ふくしナウ:「ともに生きる」をテーマにした福祉コラムです。

《 点字技能師 》

視覚障害者の情報の要




点字入力・編集ソフトを使って、点字技能師が作業を行う(提供写真)
 1825年にフランスで生まれた点字は、視覚障害者の皆さんがさまざまな情報を得たり、読書を楽しんだりするうえで欠かせない文字です。六つの点の組み合わせで、五十音や数字、アルファベット、楽譜などを表せます。点字図書の製作にあたっては漢字を「かな」に直し、かつ読みやすさに配慮して意味のまとまりごとに区切って書きますので、法学・医療など各分野にふさわしい訳や区切り方をします。
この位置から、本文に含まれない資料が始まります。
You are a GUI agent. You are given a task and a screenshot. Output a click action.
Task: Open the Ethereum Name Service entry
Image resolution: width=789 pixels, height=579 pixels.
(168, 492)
正確な情報を伝えるために設けられている点字の幅広いルールに熟知し、視覚障害者の読書・情報入手を支える要となるのが点字技能師です。

 点字技能師は、全国の視覚障害者施設・団体、盲学校、専門学校等で活躍しています。2000年に発足したこの制度は準国家資格に相当し、年に1度検定試験が実施されています。試験は、障害者福祉や視覚障害者教育、国語文法等に関する知識を問う学科試験と、『日本点字表記法』に準拠した点字表記による実技試験に分かれます。最寄りの市町村などで開催される点字講習会を受講することがこの資格を目指す第一歩になると言えるでしょう。課題として、正式な国家資格として認知されて点字技能師の社会的立場や処遇が改善されて人数が増えること、ITが普及した今日も活字から点字に直す点訳作業に多くの時間と労力を要すること、そのことが認知されていないことが挙げられます。
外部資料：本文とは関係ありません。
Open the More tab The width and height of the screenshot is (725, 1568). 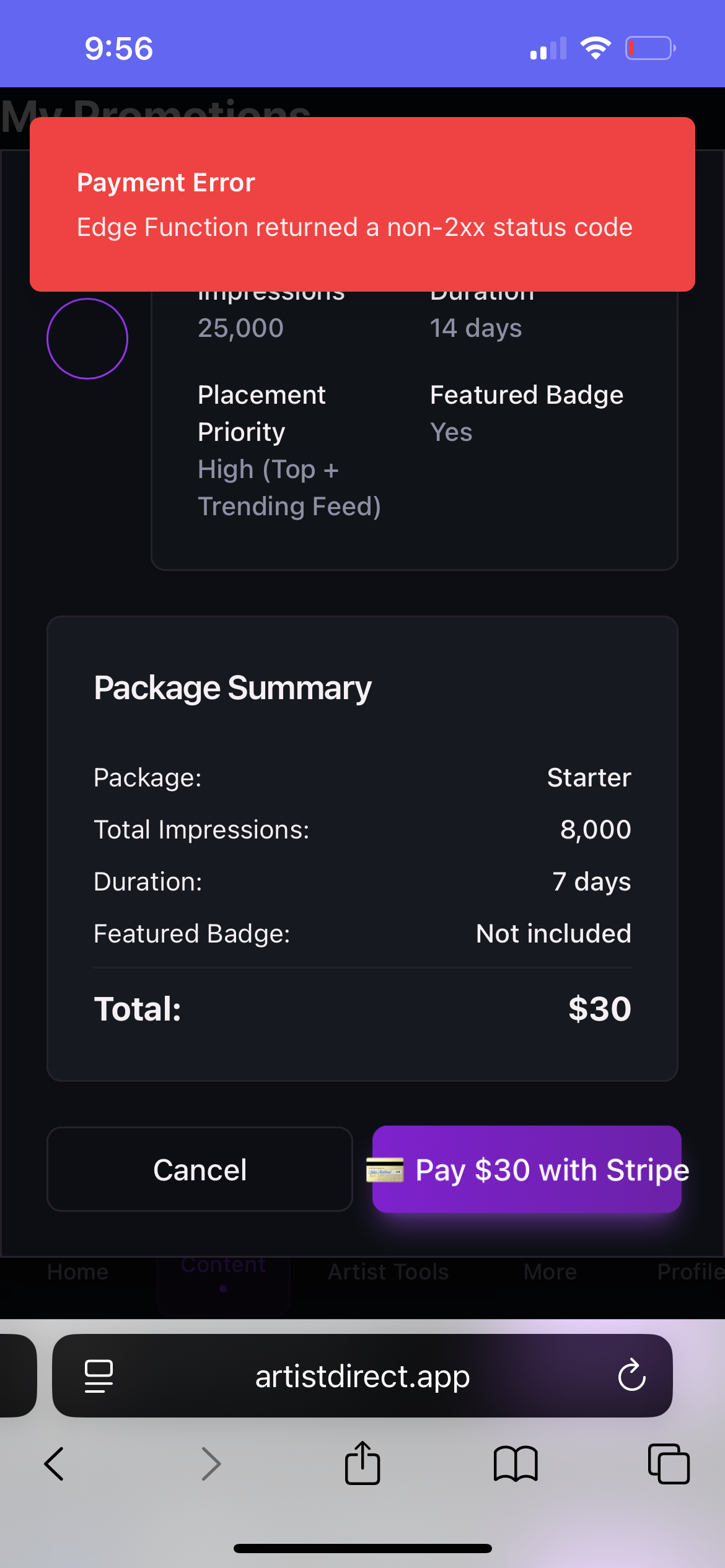coord(550,1272)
 視覚障害者総合福祉施設・京都ライトハウスでは、通常の文字等をそのままでは読めない・読みにくい人たちの「読みたい、知りたい」に応える情報バリアフリーに取り組んでおり、点字技能師の資格をもつ職員が、①点字講習会②点字図書の製作・企画販売③点字サイン(街中の点字案内板等)のJIS規格に基づいた監修④点字の普及などに携わっています。「こんな製品を待っていた」「図が分かりやすい」などのお声を視覚障害者の皆さんから伺う機会もあり、大変励みになっています。
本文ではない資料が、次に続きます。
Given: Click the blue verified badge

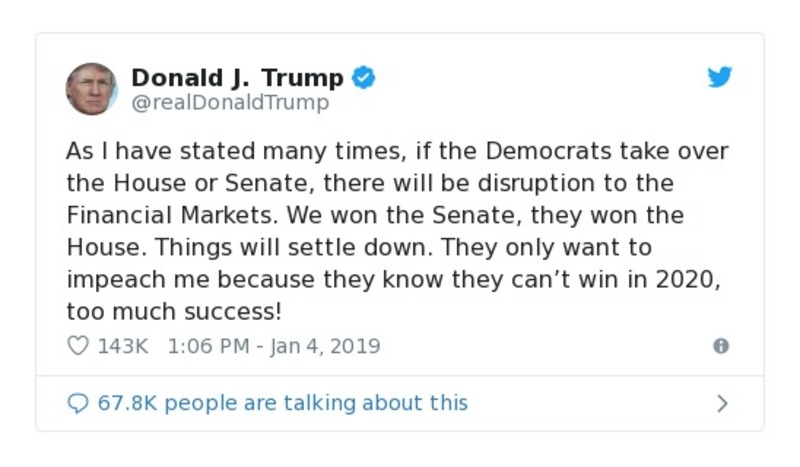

 最後に、街中や駅などで見かける点字ブロックは、視覚障害者に進行方向や危険箇所を伝える大切な情報源です。点字ブロックの上に自転車を止めたり、立ち止まったりすると、視覚障害者がぶつかったり避けることで方向を失ったりして、ホームから転落するなどの事故にもつながります。ぜひとも「お手伝いしましょうか?」などと声をかけていただけますようお願いします。